- **EXERCISE REQUIREMENTS**:
Copy the material below word for word, starting with the line containing "Click the caption 'б) Нулевое решение'" and going on through the line containing "click(55, 95)". Leave the pictures out of your copy.

Screen grounding examples
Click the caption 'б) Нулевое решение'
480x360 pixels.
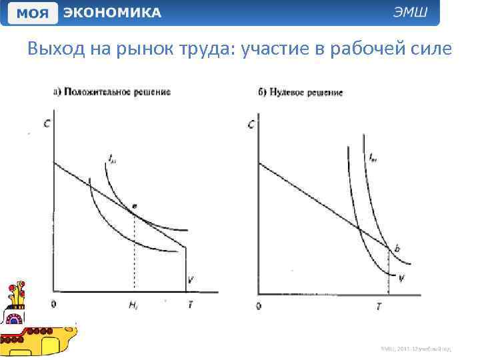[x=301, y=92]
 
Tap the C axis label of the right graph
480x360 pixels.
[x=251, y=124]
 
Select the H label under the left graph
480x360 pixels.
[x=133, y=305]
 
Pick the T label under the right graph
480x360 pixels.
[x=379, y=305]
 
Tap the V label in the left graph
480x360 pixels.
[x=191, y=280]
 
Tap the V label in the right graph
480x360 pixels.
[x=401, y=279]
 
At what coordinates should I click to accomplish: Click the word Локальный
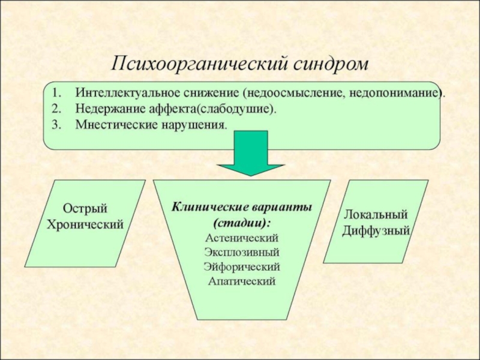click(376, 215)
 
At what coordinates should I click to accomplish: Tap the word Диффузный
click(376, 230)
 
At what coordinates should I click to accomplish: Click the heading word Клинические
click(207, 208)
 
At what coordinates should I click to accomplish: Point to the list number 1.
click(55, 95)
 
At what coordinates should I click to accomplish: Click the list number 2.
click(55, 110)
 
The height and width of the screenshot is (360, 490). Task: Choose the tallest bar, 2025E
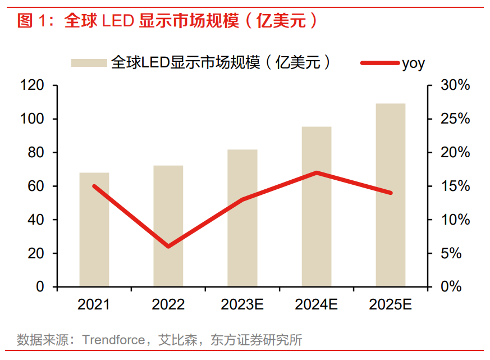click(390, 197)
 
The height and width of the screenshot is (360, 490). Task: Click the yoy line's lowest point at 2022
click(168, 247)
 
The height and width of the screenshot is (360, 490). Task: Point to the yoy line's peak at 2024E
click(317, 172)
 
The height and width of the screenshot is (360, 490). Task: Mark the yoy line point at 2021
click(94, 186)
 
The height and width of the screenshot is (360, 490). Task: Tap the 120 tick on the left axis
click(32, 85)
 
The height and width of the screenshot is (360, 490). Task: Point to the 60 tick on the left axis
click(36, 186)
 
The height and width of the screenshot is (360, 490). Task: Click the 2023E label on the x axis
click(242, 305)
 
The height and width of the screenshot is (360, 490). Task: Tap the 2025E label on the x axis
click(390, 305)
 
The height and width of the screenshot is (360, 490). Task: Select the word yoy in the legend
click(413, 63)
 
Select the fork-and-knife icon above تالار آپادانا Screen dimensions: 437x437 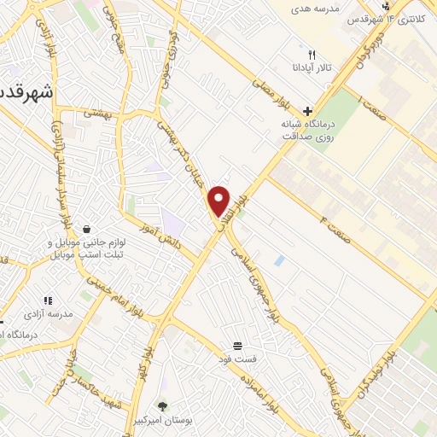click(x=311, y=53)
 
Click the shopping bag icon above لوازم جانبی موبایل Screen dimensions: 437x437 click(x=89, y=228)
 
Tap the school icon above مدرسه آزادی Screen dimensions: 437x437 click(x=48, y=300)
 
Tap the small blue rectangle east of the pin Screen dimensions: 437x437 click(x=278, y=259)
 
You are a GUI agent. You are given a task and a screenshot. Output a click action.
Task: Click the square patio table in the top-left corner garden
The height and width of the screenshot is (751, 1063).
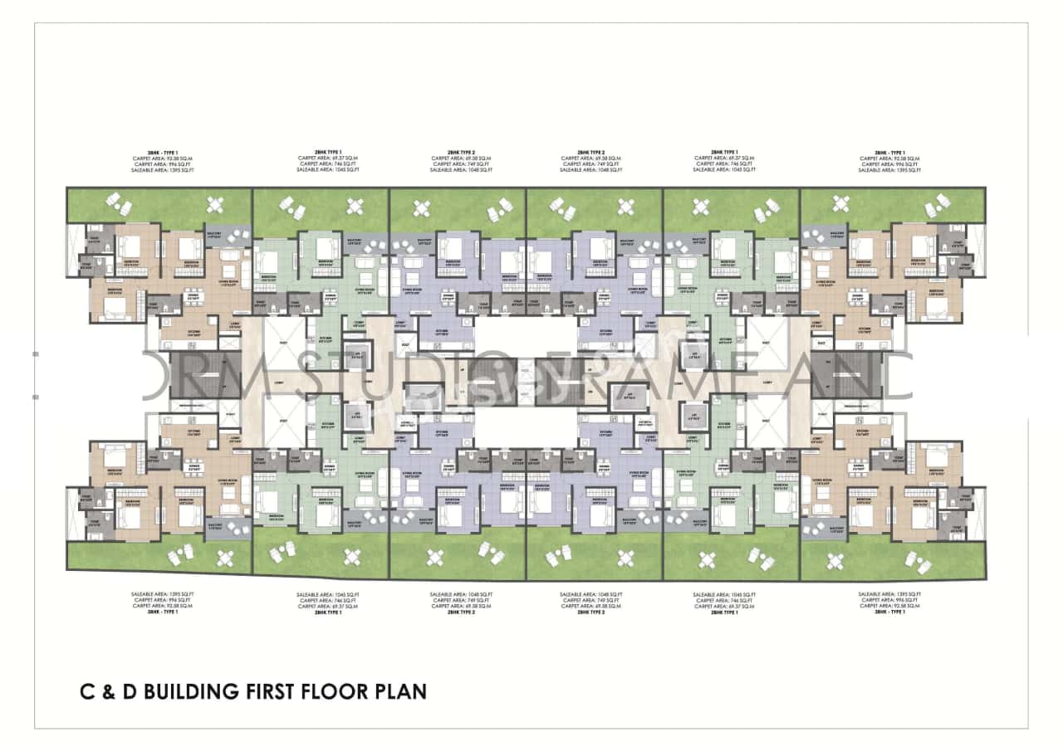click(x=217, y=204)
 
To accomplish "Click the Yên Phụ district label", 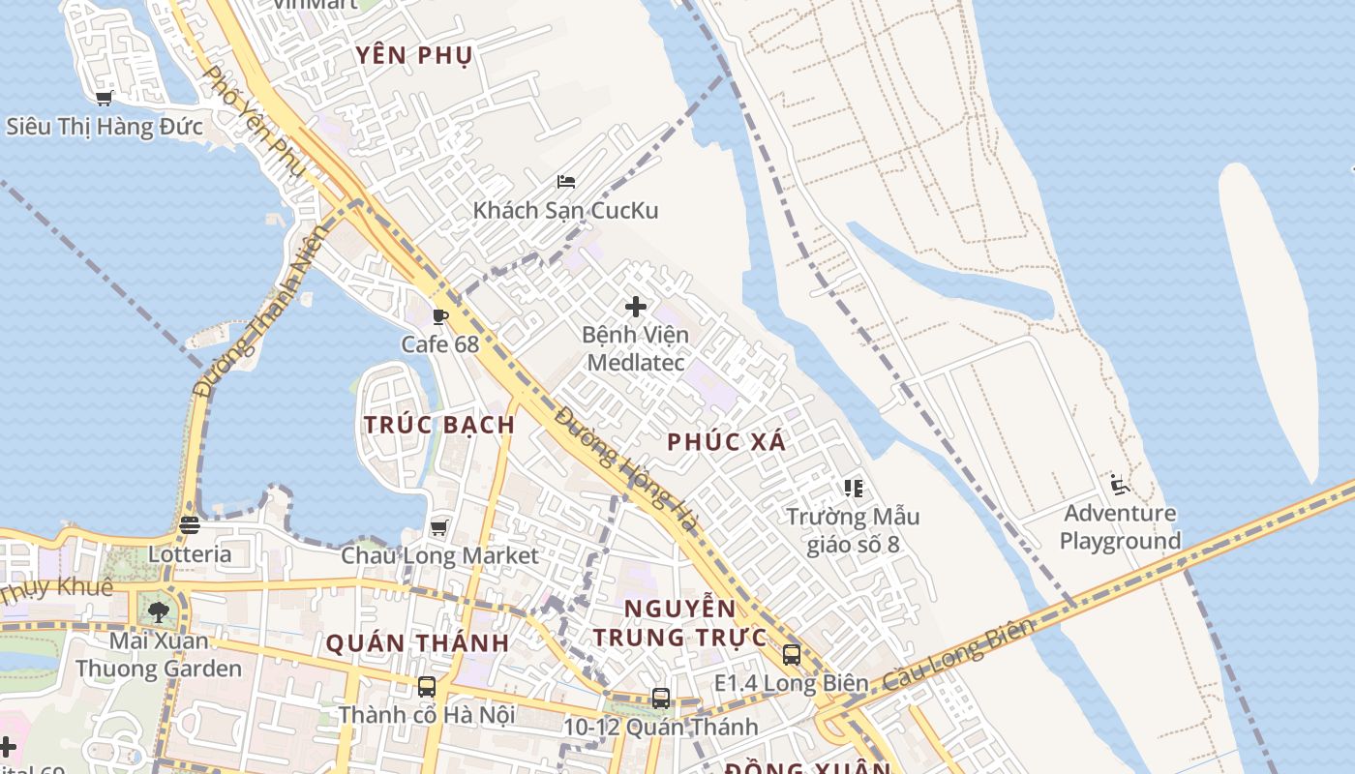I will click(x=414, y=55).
* * *
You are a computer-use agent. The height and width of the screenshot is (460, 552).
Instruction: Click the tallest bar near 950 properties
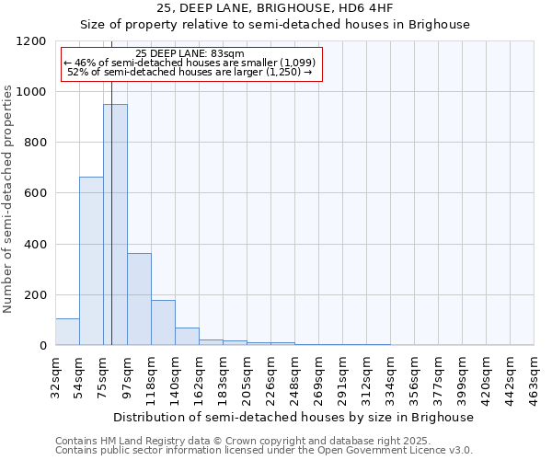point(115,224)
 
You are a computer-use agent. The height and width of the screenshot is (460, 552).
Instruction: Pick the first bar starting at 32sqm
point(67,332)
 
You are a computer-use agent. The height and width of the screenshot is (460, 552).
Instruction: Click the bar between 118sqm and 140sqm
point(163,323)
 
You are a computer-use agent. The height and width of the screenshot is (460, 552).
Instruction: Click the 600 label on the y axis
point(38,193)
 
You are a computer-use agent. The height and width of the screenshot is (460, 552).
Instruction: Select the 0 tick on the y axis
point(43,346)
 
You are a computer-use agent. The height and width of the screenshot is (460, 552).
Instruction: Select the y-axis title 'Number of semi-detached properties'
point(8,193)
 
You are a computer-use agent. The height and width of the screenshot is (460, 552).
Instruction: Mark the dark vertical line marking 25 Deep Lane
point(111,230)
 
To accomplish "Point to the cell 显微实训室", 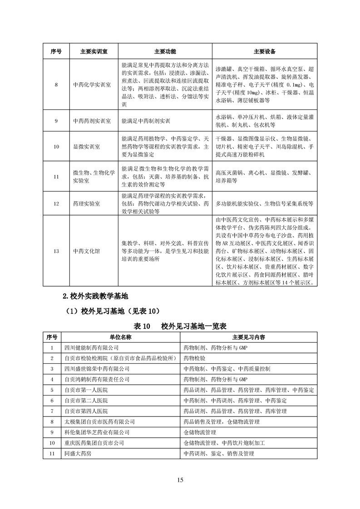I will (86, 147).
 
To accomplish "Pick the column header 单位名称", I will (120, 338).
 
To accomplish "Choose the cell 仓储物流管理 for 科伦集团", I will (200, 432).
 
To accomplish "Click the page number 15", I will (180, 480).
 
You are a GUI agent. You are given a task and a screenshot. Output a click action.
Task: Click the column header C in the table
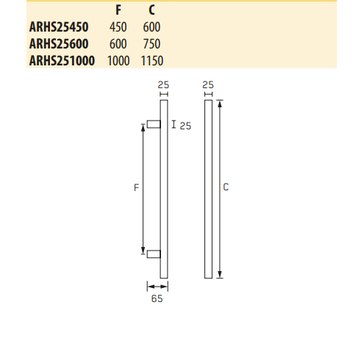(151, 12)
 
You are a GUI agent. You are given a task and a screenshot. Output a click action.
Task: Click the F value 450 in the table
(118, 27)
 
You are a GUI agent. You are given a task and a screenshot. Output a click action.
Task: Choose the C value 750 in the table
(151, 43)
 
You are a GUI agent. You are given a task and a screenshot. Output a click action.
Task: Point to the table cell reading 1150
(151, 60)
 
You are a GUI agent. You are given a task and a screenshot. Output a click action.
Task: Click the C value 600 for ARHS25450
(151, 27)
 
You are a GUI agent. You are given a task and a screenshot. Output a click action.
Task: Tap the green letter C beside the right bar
---
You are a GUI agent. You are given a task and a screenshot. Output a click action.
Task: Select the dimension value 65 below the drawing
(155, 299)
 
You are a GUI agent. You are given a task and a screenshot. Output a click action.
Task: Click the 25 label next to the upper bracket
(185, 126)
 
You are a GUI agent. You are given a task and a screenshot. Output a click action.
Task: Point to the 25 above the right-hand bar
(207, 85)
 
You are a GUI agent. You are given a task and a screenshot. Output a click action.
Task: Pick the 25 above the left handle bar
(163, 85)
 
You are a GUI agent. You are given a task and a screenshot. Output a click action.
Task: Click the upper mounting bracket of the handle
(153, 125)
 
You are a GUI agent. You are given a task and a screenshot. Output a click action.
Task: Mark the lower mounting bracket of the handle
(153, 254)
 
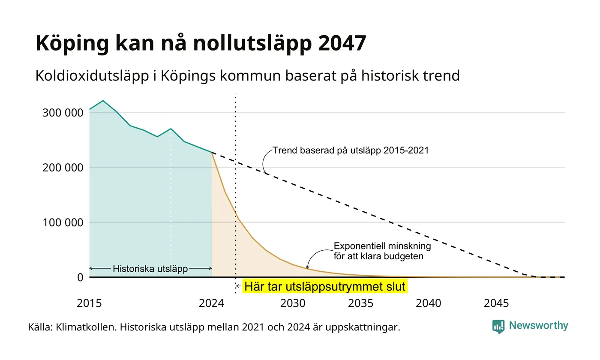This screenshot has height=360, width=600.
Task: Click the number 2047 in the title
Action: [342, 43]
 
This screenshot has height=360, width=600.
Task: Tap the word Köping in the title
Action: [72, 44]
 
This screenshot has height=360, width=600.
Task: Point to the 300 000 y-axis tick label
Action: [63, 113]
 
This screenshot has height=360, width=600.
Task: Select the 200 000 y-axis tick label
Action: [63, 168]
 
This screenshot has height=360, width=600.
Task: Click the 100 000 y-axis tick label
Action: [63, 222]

- **WRITTEN RESPONSE**:
Click the caption 'б) Нулевое решение'
480x360 pixels.
[x=301, y=92]
 
Tap the C axis label of the right graph
480x360 pixels.
[x=251, y=124]
 
Select the H label under the left graph
480x360 pixels.
[x=133, y=305]
 
Pick the T label under the right graph
480x360 pixels.
[x=379, y=305]
 
Tap the V label in the left graph
480x360 pixels.
[x=191, y=280]
 
Tap the V label in the right graph
480x360 pixels.
[x=401, y=279]
 
At what coordinates should I click to accomplish: Click the word Локальный
click(376, 215)
 
At what coordinates should I click to accomplish: Tap the word Диффузный
click(376, 230)
 
At what coordinates should I click to accomplish: Click the heading word Клинические
click(207, 208)
 
At what coordinates should I click to accomplish: Point to the list number 1.
click(55, 95)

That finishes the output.